According to the Pirates’ Director of Media Relations and Social Media Manager Karoline Zacharer, the team settled on a new lease agreement that is good for the next five years.

“One of the biggest differences is the split in concessions. We now make 50 percent of the concessions sold in-game,” Zacharer said. “This does include alcohol. That’s the biggest difference….It was thanks to a change in the legislation that we were able to get a split in the revenue from alcohol sales.”

Back when Pirates CEO and Managing Owner Brian Petrovek officially announced the move to Lewiston at a press conference at the Colisée in September 2013, attendees cheered for the economic opportunities that hosting professional hockey games in Lewiston could bring. The team lowered ticket prices to encourage attendance, including ten-dollar tickets that could be purchased in advance. At the time, Petrovek said of Lewiston, “it’s home, not just a hotel room.”

The Pirates’ transition back to Portland has received considerable press, but less attention has been given to the city that adopted the team in 2013. Lewiston has been described as a die-hard hockey town, but according to Deputy City Administrator Phil Nadeau, the team’s departure didn’t have a huge impact on the economic fabric of the city.
“I would say that this really didn’t have…the kind of economic impact it would have if the team would have…originated in this community,” Nadeau said.

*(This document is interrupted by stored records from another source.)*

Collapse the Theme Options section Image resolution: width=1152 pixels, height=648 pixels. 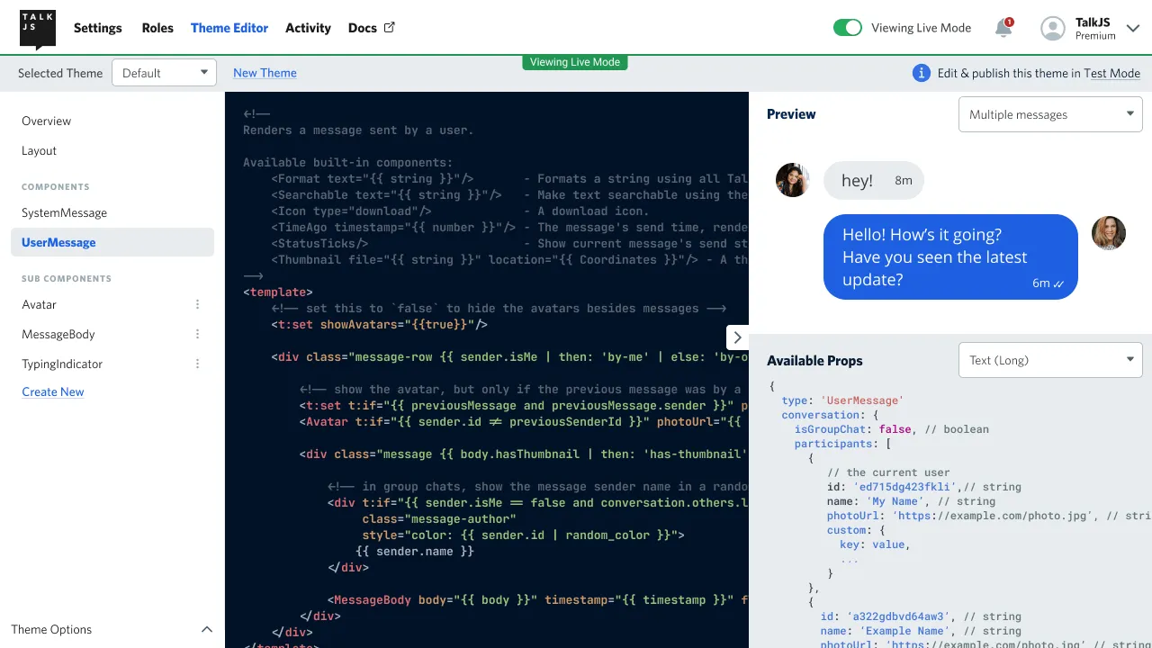[x=207, y=629]
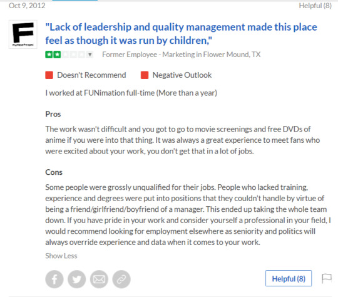Open the FUNimation company logo
The width and height of the screenshot is (338, 297).
(23, 34)
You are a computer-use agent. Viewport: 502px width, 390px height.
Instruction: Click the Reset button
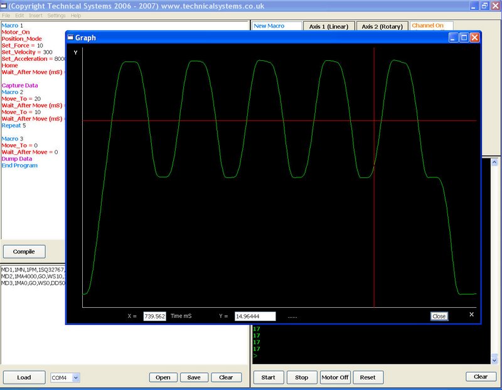(368, 377)
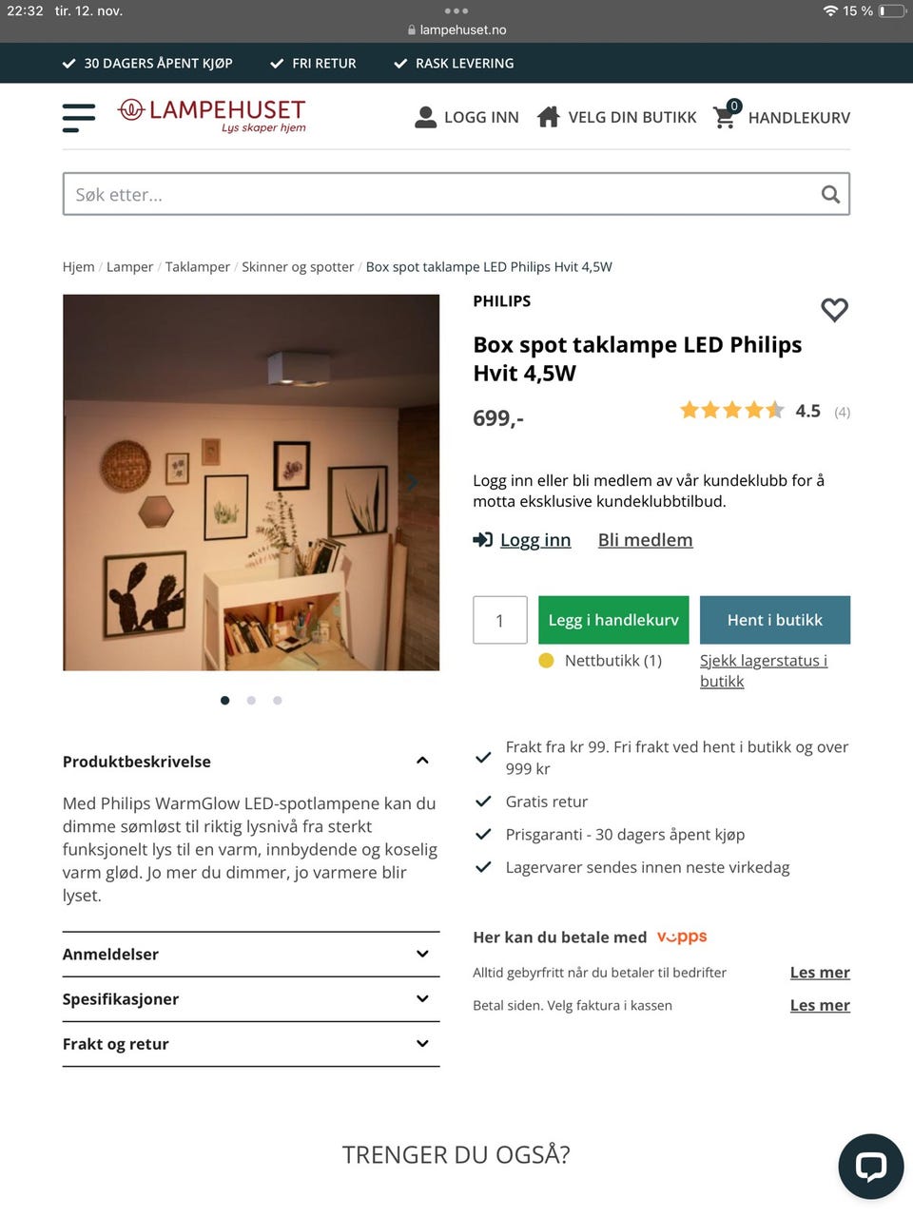Image resolution: width=913 pixels, height=1217 pixels.
Task: Expand the Spesifikasjoner section
Action: (421, 998)
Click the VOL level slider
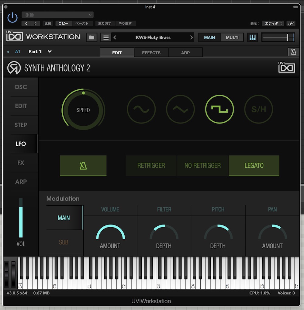This screenshot has width=304, height=310. (x=21, y=218)
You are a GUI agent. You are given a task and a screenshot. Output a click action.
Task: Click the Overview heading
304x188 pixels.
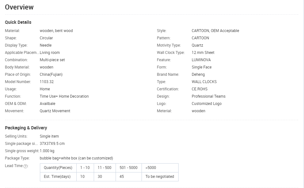click(x=19, y=7)
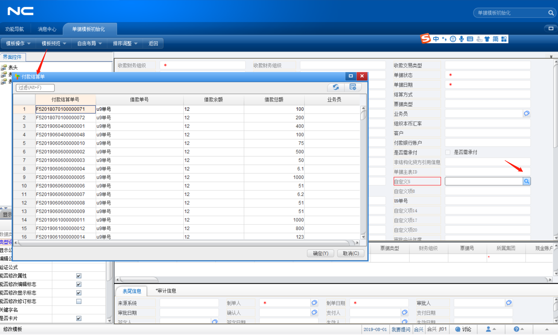Open the column settings icon in the dialog
558x335 pixels.
(353, 87)
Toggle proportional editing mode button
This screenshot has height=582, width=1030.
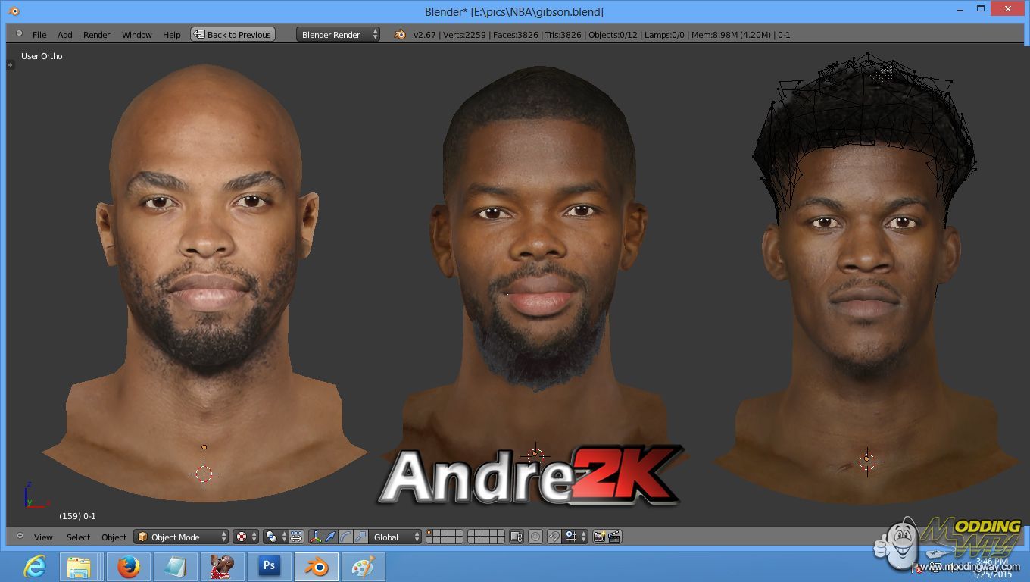pos(535,537)
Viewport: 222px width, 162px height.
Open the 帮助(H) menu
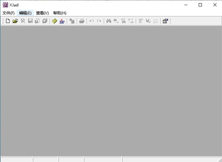point(60,13)
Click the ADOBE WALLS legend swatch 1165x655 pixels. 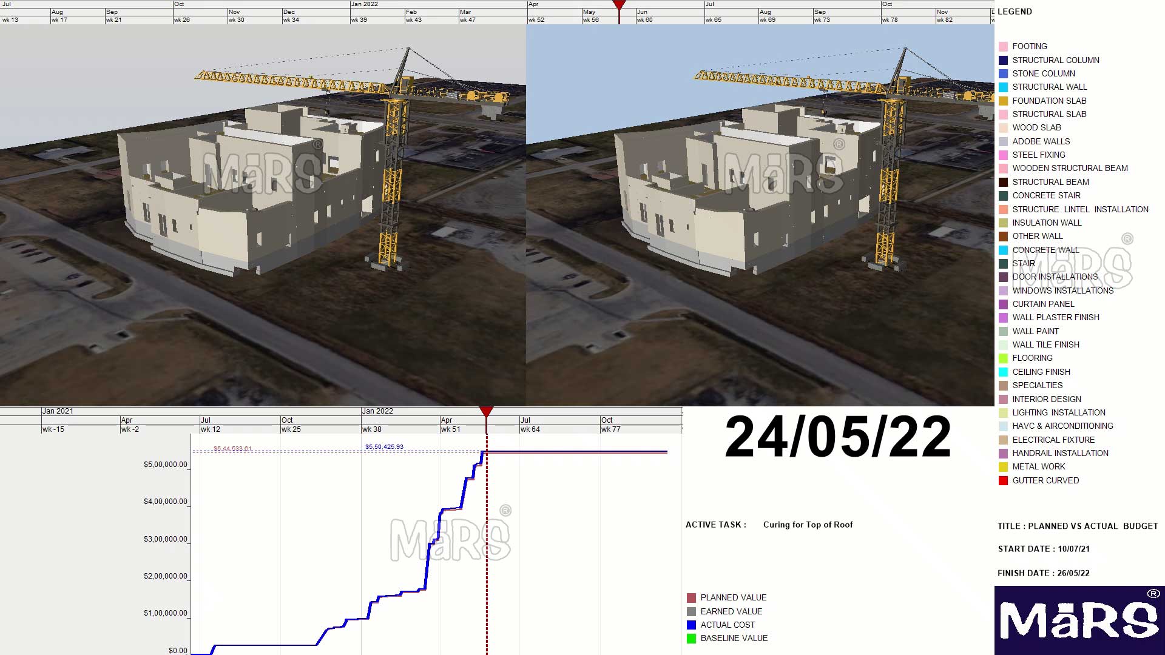click(1002, 141)
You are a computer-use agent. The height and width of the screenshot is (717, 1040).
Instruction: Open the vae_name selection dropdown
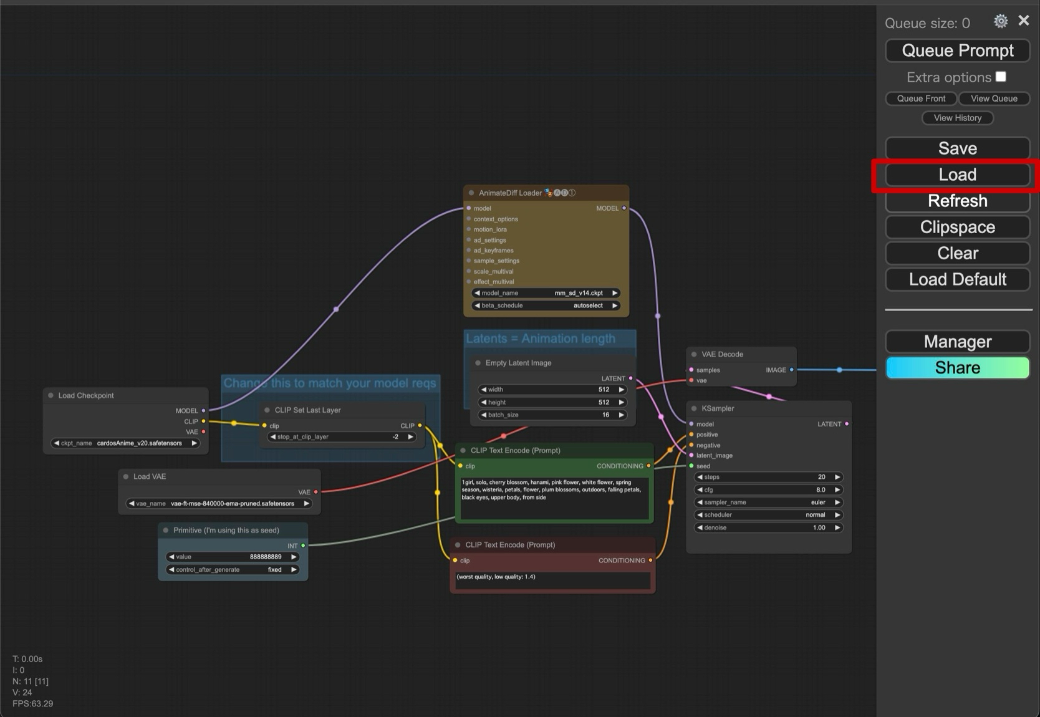[219, 504]
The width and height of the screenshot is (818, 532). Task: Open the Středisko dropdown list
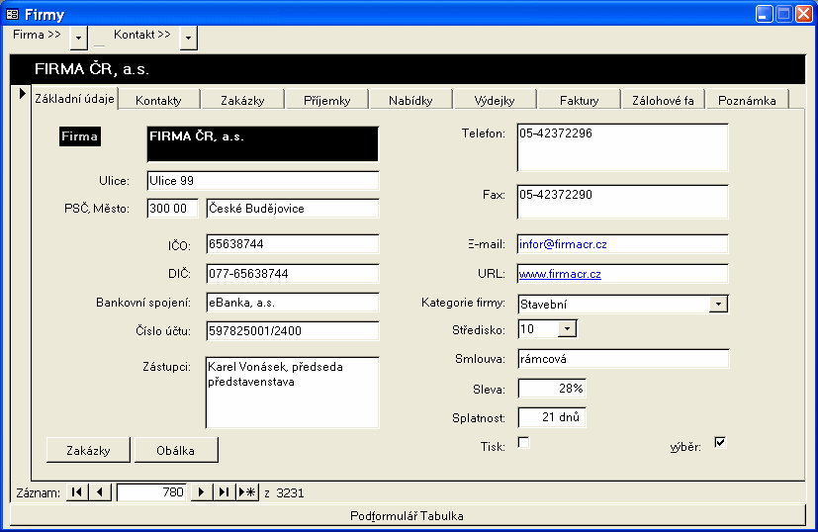[567, 329]
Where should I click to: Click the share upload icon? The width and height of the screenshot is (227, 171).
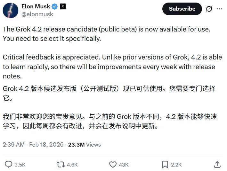point(217,164)
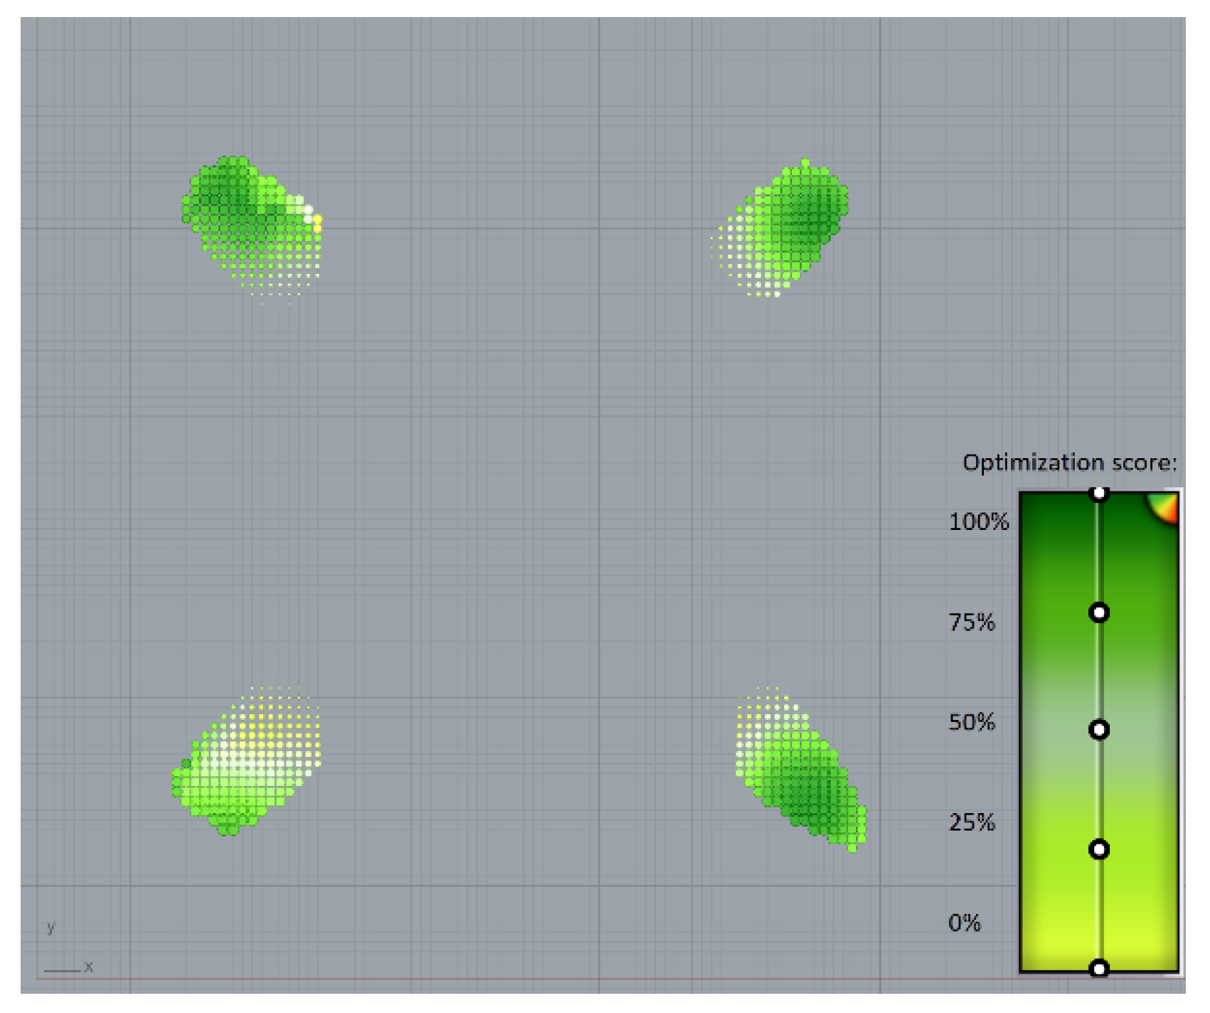Select the 50% legend label

click(x=971, y=723)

AHL teams often move between cities or disappear for various reasons including financial difficulties and team politics.

Lewiston once had its own team in the early 2000s. The Lewiston Maineiacs was one of only two American teams in the Quebec Major Junior Hockey League. Nadeau said, “It was fantastic…during the time that [the Maineiacs] were here, but they left in 2008 and the team was simply dissolved. The players that were on that team were just redistributed to other teams….Even though Lewiston…regretted seeing the team effectively dissolve its operations, that had more emotional impact on the community [than the Pirates’ departure].”

According to Nadeau, the Pirates probably made a bigger economic impact in Portland, where the Civic Center is located near many bars, restaurants and other local businesses. “To say that there was a big emotional impact or economic impact on the city, I wouldn’t go quite that far,” Nadeau said.

The team has been well-received back in Portland. “Attendance was really great at our opening night [vs. the Providence Bruins on Oct. 11],” Zacharer said. “It’s always fuller in the beginning of the season than it is moving forward. Our last home game was Friday night [Oct. 31]….Obviously there’s going to be a lot desired on attendance on Halloween, but things are looking pretty good.”

The team has also been involved in a number of community outreach events, including a golf tournament that raised $20,000 for Camp Sunshine, a retreat in Casco, Maine for children with life-threatening illnesses and their families.
The Pirates are currently in fourth place in the AHL Eastern Conference, behind their two main rivals, the Providence Bruins and the Manchester Monarchs. The team has gone through a lot of change over the past couple of years, as have the arenas they have played in.

Nadeau, a native of Lewiston who grew up playing hockey at the Colisée, said, “It’s never been boring being associated with that building, either when I was a player or as Deputy City Administrator.”
The Pirates’ next home game is in Portland on Nov. 8.